Dhananjai Mohan

Director
, Wildlife Institute of India
Profile / Bio: 

Dhananjai Mohan is a member of 1988 batch of Indian Forest Service, Uttarakhand cadre. Before taking over as Director Wildlife Institute of India, Dehradun in January 2020, he served as Principal Chief Conservator of Forests, Planning and Financial Management and Chairman State Biodiversity Board, in the state of Uttarakhand. He earlier served in the wildlife headquarters of Uttrarakhand Forest department for over five years. He is a graduate in Electrical Engineering from IIT, Kanpur. He has managed protected areas in undivided UP and written management plans for many of them. He did his Post-Graduate Diploma in Wildlife Management in the year 1992. He was awarded a Ph.D. degree on ‘Habitat selection of birds in New Forest, Dehradun, India’ by Wildlife Institute of India centre of Forest Research Institute University, Dehradun. He served as an Associate Professor in the Indira Gandhi National Forest Academy, Dehradun from 1998 to 2004 dealing with the subject of wildlife conservation. He has undergone short courses on `Biodiversity Conservation and Management’ at the University of Wales, Bangor, UK and Colorado state University, USA. Later he served as Professor in the Wildlife Institute of India, Dehradun from 2006 to 2013 where he led avifaunal research and collaborated with University of Chicago to conduct research on Himalayan bird diversity gradient. He has written a book and contributed a book chapter and has many publications particularly on avifauna, his primary interest. Some of these were published in topmost international journals like Nature, Nature communication, American naturalist, Biology letters and Journal of Ornithology. Dr Mohan has been a passionate birdwatcher and naturalist for nearly four decades and has spanned the length and breadth of the country in pursuit of it.
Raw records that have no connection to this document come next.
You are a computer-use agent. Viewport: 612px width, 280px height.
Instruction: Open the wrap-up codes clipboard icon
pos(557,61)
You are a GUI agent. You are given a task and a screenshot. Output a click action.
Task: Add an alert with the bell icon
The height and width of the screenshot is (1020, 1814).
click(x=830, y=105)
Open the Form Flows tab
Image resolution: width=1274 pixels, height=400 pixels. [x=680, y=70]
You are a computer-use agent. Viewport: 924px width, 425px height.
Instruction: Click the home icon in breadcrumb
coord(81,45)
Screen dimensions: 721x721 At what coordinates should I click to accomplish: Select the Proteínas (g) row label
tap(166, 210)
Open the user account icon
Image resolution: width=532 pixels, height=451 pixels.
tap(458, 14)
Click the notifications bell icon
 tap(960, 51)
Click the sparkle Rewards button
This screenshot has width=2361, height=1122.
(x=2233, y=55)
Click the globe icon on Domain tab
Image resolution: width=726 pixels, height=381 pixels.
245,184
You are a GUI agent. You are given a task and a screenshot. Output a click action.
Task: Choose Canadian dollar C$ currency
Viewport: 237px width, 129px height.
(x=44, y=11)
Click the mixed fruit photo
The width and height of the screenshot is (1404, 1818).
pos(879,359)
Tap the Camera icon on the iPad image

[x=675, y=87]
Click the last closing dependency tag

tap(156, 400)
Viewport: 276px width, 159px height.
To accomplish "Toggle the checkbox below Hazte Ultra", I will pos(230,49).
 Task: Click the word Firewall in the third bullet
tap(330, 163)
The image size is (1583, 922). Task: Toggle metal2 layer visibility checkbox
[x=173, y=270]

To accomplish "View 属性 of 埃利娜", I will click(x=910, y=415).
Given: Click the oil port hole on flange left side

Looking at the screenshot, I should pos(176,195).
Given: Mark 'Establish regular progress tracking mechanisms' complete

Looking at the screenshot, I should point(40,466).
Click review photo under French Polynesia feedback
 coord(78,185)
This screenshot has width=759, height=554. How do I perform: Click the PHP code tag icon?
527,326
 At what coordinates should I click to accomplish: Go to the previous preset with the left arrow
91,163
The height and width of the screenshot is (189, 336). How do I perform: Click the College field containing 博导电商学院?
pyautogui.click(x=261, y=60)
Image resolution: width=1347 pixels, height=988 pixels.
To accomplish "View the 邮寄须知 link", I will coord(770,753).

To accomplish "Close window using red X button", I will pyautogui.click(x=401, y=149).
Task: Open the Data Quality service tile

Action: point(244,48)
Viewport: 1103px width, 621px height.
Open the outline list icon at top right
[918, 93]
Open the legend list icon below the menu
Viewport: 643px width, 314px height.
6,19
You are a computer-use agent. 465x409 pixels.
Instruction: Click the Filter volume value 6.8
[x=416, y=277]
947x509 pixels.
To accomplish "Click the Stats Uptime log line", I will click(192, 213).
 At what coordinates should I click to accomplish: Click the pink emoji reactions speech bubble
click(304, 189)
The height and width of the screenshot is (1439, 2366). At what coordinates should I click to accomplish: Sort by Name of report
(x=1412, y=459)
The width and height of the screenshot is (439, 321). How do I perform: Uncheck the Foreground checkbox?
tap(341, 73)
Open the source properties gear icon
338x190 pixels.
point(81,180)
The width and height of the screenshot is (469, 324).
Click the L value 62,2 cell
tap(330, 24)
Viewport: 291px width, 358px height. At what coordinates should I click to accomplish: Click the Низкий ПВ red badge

Dr. Dhananjai is a fellow of Leadership for Environment and Development (LEAD), a programme initiated by the Rockefeller foundation. He has been a recipient of Dr Salim Ali fellowship of Ministry of Environment and Forests, Govt. of India in 2005. He served as a consultant to TERI and supervised a doctoral research and 6 M.Sc. dissertations in wildlife science and forestry.